What had I gotten myself into? Weeks before school started, the unorthodox teacher knew he needed help both from above and in the trenches. A growing sense of anxiety gnawed at his lack of teaching skills, knowledge, and experience. He had a Master’s Degree, but in Oceanography, not Education. His exposure to teaching was what he received as a student, and that didn’t always conjure up good memories. No, he needed a mentor, a confidant, a friend. Someone who would warn him of the common pitfalls new teachers make. A person who would happily share best ideas and practices, and be a phone call away to look over lesson plans or anything else used in the classroom. A master tactician who knew how to keep a potentially rambunctious group engaged, while maintaining good relations with parents. With but one week till classes at St. Mary’s Academy started, the unorthodox teacher had not found that much-needed mentor, and his sense of dread was approaching a calamitous level. And then he met Al.
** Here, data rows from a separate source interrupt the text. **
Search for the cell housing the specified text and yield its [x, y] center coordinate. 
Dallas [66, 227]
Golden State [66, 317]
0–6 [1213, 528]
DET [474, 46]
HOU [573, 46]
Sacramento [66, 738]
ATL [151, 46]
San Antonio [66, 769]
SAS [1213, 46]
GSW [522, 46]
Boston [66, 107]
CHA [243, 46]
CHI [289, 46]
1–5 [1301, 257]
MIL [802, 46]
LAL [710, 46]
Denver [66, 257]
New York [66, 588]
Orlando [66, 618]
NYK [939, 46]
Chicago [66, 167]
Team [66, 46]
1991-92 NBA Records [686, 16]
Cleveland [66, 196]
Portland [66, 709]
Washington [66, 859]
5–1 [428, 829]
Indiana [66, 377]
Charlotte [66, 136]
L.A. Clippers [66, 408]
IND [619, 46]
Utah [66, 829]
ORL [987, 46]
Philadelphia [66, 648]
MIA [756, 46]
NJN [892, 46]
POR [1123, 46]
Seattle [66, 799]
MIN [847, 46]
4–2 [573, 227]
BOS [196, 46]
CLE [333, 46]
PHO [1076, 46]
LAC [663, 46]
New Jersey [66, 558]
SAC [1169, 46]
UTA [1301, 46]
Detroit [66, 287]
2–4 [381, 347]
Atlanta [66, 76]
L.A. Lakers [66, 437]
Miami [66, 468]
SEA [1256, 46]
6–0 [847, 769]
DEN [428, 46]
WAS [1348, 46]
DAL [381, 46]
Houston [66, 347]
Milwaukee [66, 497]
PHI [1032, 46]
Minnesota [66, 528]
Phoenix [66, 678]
Al was an older guy I met on the Saratoga Springs YMCA racquetball court. New to the area, and in my first week of school, I was hanging out at the courts hoping to find a game. In no time, I was invited to play doubles, and Al was my partner. I don’t remember whether we won or lost the game, but I knew I’d won a friend and mentor that afternoon when Al asked what I did for a living. Al was a veteran Advanced French teacher with 30+ years experience, and I felt a virtual arm drape across my shoulders when I told him I was a new teacher in my first week of teaching. Though 30+ years had elapsed since Al first started teaching, he understood my situation. Al and I would continue playing racquetball together, but we spent more time talking teaching. He was my lifeline. My mentor. My friend and confidant. He told me how to get students engaged in the lesson. The importance of having fun in class. Why relationships matter. How poor kids sometimes are disadvantaged. That not all students learn the same way. To forgive yourself for mistakes. To be honest and admit when you don’t know the answers. To play games embedded with content. To not take things students say or do personal. To enjoy the greatest career in the world.
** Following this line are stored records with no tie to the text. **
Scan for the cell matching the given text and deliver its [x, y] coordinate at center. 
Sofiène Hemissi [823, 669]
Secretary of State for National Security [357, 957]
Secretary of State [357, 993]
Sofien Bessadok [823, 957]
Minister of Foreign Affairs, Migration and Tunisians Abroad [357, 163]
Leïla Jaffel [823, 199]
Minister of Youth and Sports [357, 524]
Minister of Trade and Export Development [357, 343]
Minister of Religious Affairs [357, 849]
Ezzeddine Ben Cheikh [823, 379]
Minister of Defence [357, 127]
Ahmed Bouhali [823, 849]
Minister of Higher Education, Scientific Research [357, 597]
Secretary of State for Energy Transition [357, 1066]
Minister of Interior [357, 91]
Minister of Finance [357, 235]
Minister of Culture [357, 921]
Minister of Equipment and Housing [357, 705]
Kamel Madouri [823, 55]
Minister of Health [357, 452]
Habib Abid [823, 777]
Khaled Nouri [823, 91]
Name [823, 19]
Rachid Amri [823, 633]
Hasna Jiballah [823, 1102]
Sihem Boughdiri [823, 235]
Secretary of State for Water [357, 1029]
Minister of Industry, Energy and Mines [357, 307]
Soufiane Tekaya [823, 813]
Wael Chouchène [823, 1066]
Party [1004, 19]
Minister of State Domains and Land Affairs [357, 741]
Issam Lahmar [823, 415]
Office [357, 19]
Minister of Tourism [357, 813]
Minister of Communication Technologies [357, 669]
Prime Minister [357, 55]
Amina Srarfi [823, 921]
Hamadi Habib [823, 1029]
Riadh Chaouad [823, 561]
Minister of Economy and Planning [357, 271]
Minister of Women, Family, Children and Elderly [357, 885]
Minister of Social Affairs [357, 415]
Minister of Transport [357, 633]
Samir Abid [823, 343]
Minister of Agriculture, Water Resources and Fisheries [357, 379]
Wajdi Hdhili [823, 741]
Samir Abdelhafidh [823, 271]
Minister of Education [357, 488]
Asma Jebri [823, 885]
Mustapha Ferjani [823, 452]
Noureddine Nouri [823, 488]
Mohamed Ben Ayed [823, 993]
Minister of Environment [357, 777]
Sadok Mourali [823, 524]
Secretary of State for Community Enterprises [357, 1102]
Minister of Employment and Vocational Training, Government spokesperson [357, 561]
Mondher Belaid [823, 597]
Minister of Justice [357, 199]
Reflecting back 30 years, I remember my first mentor as if it were yesterday. The relationship and trust that developed between Al and me were indelible, and though I would find other mentors over the years, none were as that first new teacher-mentor experience. I would become a mentor myself, and do my best to cultivate what Al and I had. The New York State Education Department (NYSED) would eventually offer grant monies for districts to create mentor programs, responding to the tragically high attrition rate in teaching. I would participate as a professional developer in many of the NYSED funded mentoring programs, and would come to find the most successful programs were those that focused on relationships, trust, and coaching. Programs that focused on finding the right mentor. A mentor skilled in his or her craft, and who cared deeply about students, colleagues, and learning. One who would become the trustworthy confidant a new teacher could lean on. Al was such a person.